Text segment »
That Ride was a lesbian was only revealed when she died. While she did make it to outer space, she didn't quite make it out of the closet in the customary celebrity fashion, so there is some ambiguity about her in the world of gay politics. But replacing a Catholic missionary priest with a lesbian astronaut does have certain appeal. The resolution passed the state senate in March and was set for a vote in the state assembly in July.
Yet in the rush to hustle the Serra statue out of the Capitol, not a few protested that it was simply rude to banish the Franciscan's statue just before his canonization by Francis, a Latin American pope coming in part to celebrate the Latino future of the American Catholic Church. So after rather pointed protests from Latino Catholics in California, the state assembly decided to hold off until after the papal visit. Next year they will be able to remove a saint in favour of one who passed through the stratosphere only to return.
Is the Serra statue a small thing? Yes and no. Little attention is paid to those who are in Statuary Hall. On my last visit there, the most common question visitors asked was "Who is he?" or "What did she do?" Yet it is also a significant thing. Father Serra will not be the first canonized saint in Statuary Hall, but he is the only one being canonized this year and the first saint ever to be canonized in the United States, a few miles from where his statue stands in the Capitol. It would be no small thing to insult the Pope by voting to remove the statue as soon as he made reference to it. It would be a small thing to simply be polite; but the desire to stick a finger in the papal eye instead is rather a big thing. West Coast progressives may sing hosannas to Pope Francis for his green advocacy and apparently leftist economics, but those hosannas are cut short should he prove out of step with the progressive zeitgeist.

Source information »
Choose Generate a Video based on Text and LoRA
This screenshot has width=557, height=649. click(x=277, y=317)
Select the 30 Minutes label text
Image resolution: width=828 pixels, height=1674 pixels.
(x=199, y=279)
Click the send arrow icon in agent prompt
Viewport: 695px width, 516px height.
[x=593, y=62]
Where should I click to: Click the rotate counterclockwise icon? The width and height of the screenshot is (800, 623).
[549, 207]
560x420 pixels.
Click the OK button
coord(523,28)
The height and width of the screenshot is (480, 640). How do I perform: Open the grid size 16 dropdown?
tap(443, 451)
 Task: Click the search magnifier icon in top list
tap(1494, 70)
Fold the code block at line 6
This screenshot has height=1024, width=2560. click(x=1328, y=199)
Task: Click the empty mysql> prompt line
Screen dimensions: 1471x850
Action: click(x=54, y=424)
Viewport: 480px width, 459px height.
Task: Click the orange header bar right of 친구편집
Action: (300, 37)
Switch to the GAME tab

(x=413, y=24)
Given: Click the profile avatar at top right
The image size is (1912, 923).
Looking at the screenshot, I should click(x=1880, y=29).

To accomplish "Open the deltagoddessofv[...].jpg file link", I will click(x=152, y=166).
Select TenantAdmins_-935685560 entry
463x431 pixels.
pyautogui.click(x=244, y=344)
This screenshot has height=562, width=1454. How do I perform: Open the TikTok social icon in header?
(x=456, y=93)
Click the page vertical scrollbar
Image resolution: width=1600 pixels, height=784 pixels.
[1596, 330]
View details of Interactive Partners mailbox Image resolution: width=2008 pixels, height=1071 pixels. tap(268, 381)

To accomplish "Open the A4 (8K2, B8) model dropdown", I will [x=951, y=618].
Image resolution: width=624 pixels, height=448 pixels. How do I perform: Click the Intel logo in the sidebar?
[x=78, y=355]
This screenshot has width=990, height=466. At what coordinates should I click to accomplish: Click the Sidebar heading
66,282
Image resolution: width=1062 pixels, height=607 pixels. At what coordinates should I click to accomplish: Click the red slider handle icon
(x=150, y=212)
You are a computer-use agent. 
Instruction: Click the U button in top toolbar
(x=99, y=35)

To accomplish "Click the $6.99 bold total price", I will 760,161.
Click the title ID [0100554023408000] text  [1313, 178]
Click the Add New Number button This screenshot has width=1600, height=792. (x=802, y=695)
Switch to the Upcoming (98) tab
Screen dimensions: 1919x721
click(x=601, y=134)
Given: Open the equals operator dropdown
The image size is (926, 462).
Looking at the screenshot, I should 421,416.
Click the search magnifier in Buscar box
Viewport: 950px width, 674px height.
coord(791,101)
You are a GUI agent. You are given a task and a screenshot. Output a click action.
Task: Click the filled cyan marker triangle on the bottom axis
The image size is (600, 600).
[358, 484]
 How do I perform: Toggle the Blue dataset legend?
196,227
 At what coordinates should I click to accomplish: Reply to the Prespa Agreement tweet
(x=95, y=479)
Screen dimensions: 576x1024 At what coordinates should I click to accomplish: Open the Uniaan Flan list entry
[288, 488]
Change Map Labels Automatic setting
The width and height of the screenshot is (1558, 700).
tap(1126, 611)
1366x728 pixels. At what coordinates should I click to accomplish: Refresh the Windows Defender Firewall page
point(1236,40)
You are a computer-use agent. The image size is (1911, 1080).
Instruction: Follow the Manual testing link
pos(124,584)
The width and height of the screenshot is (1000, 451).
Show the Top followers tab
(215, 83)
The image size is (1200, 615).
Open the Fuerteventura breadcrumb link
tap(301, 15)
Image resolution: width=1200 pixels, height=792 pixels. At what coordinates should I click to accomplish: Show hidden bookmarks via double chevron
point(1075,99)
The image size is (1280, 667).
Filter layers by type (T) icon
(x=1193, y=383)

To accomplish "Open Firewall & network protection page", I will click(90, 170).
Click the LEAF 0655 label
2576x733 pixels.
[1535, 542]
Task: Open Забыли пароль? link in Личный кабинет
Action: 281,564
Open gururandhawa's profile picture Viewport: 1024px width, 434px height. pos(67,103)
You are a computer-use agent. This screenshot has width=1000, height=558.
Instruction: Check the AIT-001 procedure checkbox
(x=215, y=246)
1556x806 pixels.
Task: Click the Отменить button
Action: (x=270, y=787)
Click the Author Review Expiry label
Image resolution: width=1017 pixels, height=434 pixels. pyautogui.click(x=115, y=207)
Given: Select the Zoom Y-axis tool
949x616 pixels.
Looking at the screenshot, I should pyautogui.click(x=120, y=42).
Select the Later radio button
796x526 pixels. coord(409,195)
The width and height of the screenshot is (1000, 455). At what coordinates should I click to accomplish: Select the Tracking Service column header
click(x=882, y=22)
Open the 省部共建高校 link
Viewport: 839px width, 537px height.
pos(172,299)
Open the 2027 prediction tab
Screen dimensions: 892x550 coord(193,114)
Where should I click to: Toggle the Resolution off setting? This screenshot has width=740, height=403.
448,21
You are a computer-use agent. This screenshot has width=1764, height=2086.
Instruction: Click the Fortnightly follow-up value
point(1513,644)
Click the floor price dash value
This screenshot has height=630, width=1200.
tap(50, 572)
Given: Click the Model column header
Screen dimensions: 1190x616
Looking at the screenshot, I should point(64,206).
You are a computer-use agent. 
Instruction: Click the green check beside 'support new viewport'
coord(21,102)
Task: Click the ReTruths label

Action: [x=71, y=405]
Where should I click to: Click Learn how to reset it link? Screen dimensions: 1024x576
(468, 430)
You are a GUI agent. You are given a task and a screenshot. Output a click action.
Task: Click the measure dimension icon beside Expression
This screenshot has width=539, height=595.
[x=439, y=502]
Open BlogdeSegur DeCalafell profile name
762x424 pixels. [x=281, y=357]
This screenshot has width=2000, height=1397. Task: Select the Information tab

Problem details » From the passage about the Serra statue, list every person named by name, giving each one once.

Exercise output » Ride, Serra (Father Serra), Francis (Pope Francis)